Action item ->
Although the data below holds other lines too, output only those from the line with "Вопросы-ответы (369, 538)" up to and including the line with "Noticias (953, 11)", exactly as they appear.

The input ->
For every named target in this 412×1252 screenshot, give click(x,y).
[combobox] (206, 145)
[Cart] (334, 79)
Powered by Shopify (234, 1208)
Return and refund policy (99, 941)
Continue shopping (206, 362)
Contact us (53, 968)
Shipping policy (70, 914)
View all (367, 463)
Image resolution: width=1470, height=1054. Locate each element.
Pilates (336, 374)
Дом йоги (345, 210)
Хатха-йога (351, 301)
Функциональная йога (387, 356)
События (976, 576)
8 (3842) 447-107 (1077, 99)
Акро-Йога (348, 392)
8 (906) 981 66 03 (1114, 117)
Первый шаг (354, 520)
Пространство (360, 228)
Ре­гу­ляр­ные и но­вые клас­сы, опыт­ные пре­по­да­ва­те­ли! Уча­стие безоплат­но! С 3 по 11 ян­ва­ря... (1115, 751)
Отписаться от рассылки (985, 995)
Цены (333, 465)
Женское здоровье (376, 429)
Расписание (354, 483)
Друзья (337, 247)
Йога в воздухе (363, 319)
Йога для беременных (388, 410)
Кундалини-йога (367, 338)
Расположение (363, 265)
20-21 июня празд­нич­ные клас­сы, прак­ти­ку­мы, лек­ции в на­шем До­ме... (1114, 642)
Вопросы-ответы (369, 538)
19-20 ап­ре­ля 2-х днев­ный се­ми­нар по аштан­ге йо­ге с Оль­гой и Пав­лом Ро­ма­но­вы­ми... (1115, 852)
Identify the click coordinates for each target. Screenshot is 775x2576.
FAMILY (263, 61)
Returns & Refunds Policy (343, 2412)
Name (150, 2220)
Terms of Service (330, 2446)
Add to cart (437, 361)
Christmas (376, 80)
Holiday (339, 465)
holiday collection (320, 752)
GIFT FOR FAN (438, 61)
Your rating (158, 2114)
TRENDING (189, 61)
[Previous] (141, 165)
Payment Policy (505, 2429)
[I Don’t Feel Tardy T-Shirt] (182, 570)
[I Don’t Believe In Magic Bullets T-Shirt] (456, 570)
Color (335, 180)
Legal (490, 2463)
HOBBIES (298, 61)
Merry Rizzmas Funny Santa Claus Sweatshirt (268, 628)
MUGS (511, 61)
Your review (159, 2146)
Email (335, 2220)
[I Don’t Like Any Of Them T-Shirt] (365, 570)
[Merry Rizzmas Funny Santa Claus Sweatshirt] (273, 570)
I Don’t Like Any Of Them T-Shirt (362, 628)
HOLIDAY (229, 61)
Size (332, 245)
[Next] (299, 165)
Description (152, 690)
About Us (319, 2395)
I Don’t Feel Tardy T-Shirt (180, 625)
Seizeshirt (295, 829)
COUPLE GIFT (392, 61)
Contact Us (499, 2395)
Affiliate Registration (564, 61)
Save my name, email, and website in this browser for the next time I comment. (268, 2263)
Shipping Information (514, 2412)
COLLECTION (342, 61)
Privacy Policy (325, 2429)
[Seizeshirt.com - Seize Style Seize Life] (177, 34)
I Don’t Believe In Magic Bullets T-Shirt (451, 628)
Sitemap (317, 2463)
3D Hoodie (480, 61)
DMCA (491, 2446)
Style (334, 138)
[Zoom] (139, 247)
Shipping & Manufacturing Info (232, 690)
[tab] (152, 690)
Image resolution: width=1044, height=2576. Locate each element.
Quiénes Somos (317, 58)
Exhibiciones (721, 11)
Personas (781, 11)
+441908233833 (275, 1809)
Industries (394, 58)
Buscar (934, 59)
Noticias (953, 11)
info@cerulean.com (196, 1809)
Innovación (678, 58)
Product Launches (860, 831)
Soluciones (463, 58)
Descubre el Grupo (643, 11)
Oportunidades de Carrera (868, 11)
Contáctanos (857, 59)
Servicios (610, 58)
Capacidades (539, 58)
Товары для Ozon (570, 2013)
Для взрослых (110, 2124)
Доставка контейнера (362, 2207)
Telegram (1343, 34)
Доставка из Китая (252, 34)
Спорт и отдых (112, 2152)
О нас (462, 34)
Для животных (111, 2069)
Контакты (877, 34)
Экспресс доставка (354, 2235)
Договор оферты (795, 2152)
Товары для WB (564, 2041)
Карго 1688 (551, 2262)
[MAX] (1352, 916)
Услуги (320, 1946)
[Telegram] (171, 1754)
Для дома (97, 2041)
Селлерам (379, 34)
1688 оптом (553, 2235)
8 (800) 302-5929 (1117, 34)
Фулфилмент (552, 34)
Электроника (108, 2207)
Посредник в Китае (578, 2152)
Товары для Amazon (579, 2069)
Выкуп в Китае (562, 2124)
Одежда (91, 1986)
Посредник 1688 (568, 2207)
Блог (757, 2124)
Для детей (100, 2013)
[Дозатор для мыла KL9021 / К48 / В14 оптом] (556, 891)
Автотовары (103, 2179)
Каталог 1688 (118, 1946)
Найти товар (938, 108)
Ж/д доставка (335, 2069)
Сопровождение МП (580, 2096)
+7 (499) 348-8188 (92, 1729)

Task result ->
Вопросы-ответы (369, 538)
19-20 ап­ре­ля 2-х днев­ный се­ми­нар по аштан­ге йо­ге с Оль­гой и Пав­лом Ро­ма­но­вы­ми... (1115, 852)
Identify the click coordinates for each target. Screenshot is 775x2576.
FAMILY (263, 61)
Returns & Refunds Policy (343, 2412)
Name (150, 2220)
Terms of Service (330, 2446)
Add to cart (437, 361)
Christmas (376, 80)
Holiday (339, 465)
holiday collection (320, 752)
GIFT FOR FAN (438, 61)
Your rating (158, 2114)
TRENDING (189, 61)
[Previous] (141, 165)
Payment Policy (505, 2429)
[I Don’t Feel Tardy T-Shirt] (182, 570)
[I Don’t Believe In Magic Bullets T-Shirt] (456, 570)
Color (335, 180)
Legal (490, 2463)
HOBBIES (298, 61)
Merry Rizzmas Funny Santa Claus Sweatshirt (268, 628)
MUGS (511, 61)
Your review (159, 2146)
Email (335, 2220)
[I Don’t Like Any Of Them T-Shirt] (365, 570)
[Merry Rizzmas Funny Santa Claus Sweatshirt] (273, 570)
I Don’t Like Any Of Them T-Shirt (362, 628)
HOLIDAY (229, 61)
Size (332, 245)
[Next] (299, 165)
Description (152, 690)
About Us (319, 2395)
I Don’t Feel Tardy T-Shirt (180, 625)
Seizeshirt (295, 829)
COUPLE GIFT (392, 61)
Contact Us (499, 2395)
Affiliate Registration (564, 61)
Save my name, email, and website in this browser for the next time I comment. (268, 2263)
Shipping Information (514, 2412)
COLLECTION (342, 61)
Privacy Policy (325, 2429)
[Seizeshirt.com - Seize Style Seize Life] (177, 34)
I Don’t Believe In Magic Bullets T-Shirt (451, 628)
Sitemap (317, 2463)
3D Hoodie (480, 61)
DMCA (491, 2446)
Style (334, 138)
[Zoom] (139, 247)
Shipping & Manufacturing Info (232, 690)
[tab] (152, 690)
Image resolution: width=1044, height=2576. Locate each element.
Quiénes Somos (317, 58)
Exhibiciones (721, 11)
Personas (781, 11)
+441908233833 (275, 1809)
Industries (394, 58)
Buscar (934, 59)
Noticias (953, 11)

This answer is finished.